Regulators are removing the additives that have traditionally supported gut health in young pigs and broilers. The replacements keep failing for one reason – and the fix is about delivery, not dose.
Across Europe, and increasingly worldwide, the feed sector is moving beyond the tools that stabilised the young pig and poultry gut. Pharmacological zinc oxide has been phased out across the EU. Medically important antibiotics are restricted in feed and under voluntary reduction elsewhere. High inclusion rates of copper face tightening limits, on both efficacy and the load they leave in manure.
Each was a workhorse through weaning and early growth – and losing them, without functional replacements, means slower gain, more enteric disease and higher cost.
The harder question is not what to eliminate, but what can stand in. Here, many alternatives quietly underperform – not because the active is wrong, but because it never arrives where it works.
An additive must be able to survive steam pelleting, pass intact through the acidic stomach, and go to work in the jejunum and ileum, where most absorption and microbial modulation occur. Many minerals and organic acids dissolve in the stomach or duodenum and are spent long before the lower gut. Others are degraded by pelleting heat and shear. A few create fresh problems: raw copper sulfate can erode the gizzard, and unprotected acids irritate the upper tract.
This is why attention is moving from how much of an active is added to where and when it is released. Microencapsulation – the principle behind Maxx Performance’s delivery platform – coats each active particle in a thin, food-grade matrix that withstands feed processing and protects the active through the stomach before releasing it gradually across the small intestine, converting a blunt, high-dose input into a targeted one.
The same coating approach applies across active classes, from minerals and organic acids to essential oils and live probiotics, wherever survival through the feed mill and the stomach is the bottleneck. The principle is simple: protect the molecule until it reaches the tissue that needs it.
The performance case is now backed by controlled trials. In a 28-day nursery study at Virginia Tech, 256 weaned pigs received microencapsulated zinc oxide at inclusion levels roughly 95% lower than pharmacological levels. Despite the dramatic reduction, the treatment matched – and ultimately outperformed – a control diet formulated to meet NRC zinc requirements.
Average daily gain improved by about 21%, feed efficiency by about 16%, and jejunal villus height – a key marker of absorptive capacity – rose significantly. But the most important number may be the reduction itself: approximately 95% less zinc input than pharmacological zinc oxide, with no loss in performance and far less zinc excreted into manure.
Figure 1 – Body weight over the 28-day Virginia Tech nursery trial; microencapsulated zinc oxide vs an NRC recommended-zinc control, on around 95% less zinc than pharmacological dosing

The same logic holds across minerals and species.

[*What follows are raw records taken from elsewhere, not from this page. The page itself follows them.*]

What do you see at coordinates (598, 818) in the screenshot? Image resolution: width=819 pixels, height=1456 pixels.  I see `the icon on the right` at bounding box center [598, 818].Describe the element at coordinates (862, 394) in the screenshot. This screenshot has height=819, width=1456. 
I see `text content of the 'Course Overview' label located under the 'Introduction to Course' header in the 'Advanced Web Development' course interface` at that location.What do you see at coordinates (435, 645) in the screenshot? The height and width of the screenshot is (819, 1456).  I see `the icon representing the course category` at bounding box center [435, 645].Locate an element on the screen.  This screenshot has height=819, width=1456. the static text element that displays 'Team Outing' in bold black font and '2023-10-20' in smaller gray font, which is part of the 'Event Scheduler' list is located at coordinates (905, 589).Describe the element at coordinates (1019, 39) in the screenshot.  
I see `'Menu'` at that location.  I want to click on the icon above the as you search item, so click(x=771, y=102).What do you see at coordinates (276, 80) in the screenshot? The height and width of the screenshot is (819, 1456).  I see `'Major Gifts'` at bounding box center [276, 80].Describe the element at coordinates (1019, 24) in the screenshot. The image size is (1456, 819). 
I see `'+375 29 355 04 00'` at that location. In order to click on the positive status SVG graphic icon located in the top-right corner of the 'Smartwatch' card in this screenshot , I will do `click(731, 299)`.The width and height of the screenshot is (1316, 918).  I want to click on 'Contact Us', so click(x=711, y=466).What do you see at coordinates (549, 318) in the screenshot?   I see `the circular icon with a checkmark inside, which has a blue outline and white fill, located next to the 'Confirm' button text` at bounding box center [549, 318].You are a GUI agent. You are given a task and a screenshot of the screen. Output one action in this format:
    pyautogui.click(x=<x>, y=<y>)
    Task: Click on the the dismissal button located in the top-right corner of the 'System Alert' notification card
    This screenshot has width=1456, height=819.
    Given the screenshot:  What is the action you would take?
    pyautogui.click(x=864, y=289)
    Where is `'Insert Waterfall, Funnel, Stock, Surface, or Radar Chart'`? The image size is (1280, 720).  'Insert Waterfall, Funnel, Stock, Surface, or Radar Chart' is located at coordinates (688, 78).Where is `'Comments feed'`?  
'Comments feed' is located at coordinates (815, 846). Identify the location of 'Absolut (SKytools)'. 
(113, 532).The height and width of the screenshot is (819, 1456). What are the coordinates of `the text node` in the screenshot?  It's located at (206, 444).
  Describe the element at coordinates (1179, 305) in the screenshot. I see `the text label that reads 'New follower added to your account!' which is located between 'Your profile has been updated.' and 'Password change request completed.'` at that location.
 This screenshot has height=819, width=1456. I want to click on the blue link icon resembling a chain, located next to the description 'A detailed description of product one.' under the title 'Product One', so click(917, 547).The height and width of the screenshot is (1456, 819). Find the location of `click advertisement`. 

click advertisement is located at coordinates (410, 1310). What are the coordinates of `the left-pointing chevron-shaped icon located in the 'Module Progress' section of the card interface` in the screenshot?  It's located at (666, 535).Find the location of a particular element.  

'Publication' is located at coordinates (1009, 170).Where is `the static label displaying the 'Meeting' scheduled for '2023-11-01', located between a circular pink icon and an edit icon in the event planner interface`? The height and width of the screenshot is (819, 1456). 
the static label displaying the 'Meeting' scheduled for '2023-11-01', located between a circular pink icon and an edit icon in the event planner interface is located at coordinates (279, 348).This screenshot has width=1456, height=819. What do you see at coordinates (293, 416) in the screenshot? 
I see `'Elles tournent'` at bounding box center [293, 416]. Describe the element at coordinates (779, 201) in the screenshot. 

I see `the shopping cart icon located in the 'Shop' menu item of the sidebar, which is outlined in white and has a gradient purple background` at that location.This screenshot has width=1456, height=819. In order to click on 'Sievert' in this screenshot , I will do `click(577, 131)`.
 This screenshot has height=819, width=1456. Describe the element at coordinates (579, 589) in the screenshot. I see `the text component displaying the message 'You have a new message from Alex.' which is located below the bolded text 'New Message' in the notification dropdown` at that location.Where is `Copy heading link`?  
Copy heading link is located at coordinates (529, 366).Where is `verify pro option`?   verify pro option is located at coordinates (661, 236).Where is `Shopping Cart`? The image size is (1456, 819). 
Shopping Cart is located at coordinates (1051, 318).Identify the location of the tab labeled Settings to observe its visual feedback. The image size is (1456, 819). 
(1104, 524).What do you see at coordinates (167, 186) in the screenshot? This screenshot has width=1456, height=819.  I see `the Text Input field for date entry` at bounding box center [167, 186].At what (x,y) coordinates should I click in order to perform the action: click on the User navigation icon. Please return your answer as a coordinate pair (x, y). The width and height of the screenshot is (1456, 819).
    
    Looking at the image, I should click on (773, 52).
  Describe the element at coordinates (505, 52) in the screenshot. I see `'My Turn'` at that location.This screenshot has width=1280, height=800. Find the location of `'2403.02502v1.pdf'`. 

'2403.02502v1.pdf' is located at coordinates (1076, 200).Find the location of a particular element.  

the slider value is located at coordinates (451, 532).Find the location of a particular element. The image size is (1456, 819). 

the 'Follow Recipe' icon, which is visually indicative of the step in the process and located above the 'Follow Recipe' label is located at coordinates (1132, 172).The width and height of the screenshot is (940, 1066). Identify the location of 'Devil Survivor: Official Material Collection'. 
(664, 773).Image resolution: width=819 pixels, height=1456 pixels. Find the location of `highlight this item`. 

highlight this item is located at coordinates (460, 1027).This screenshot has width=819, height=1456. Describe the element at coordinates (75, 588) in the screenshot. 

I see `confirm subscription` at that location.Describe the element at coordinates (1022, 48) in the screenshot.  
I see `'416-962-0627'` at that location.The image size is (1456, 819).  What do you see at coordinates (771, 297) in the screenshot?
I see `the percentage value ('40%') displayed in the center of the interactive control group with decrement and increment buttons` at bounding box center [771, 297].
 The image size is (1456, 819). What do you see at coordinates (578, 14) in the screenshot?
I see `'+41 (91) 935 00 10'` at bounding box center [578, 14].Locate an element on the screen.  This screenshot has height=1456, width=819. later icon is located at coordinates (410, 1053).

In an independent broiler trial conducted under coccidiosis challenge and without antibiotics – conditions designed to mirror commercial production and presented at the 2025 Poultry Science Association meeting – microencapsulated copper sulfate produced significantly greater weight gain than control birds while using less copper than a conventional raw-sulfate diet.
Just as importantly, it achieved those gains with no gizzard erosion and an intact intestinal barrier: the very side effects that typically limit how aggressively copper can be used in poultry nutrition.
Taken together, the trials point in the same direction: targeted delivery allows producers to meet tightening zinc, copper and antibiotics without giving up the performance those tools were originally designed to protect. Fewer minerals and antibiotics in the diet means lower excretion, reduced environmental pressure, and more regulatory flexibility. Maintained gain and feed conversion mean the margin per head still holds.
The post-antibiotic era does not have to become a post-performance one – provided the active reaches the right place, at the right time, and in the right amount.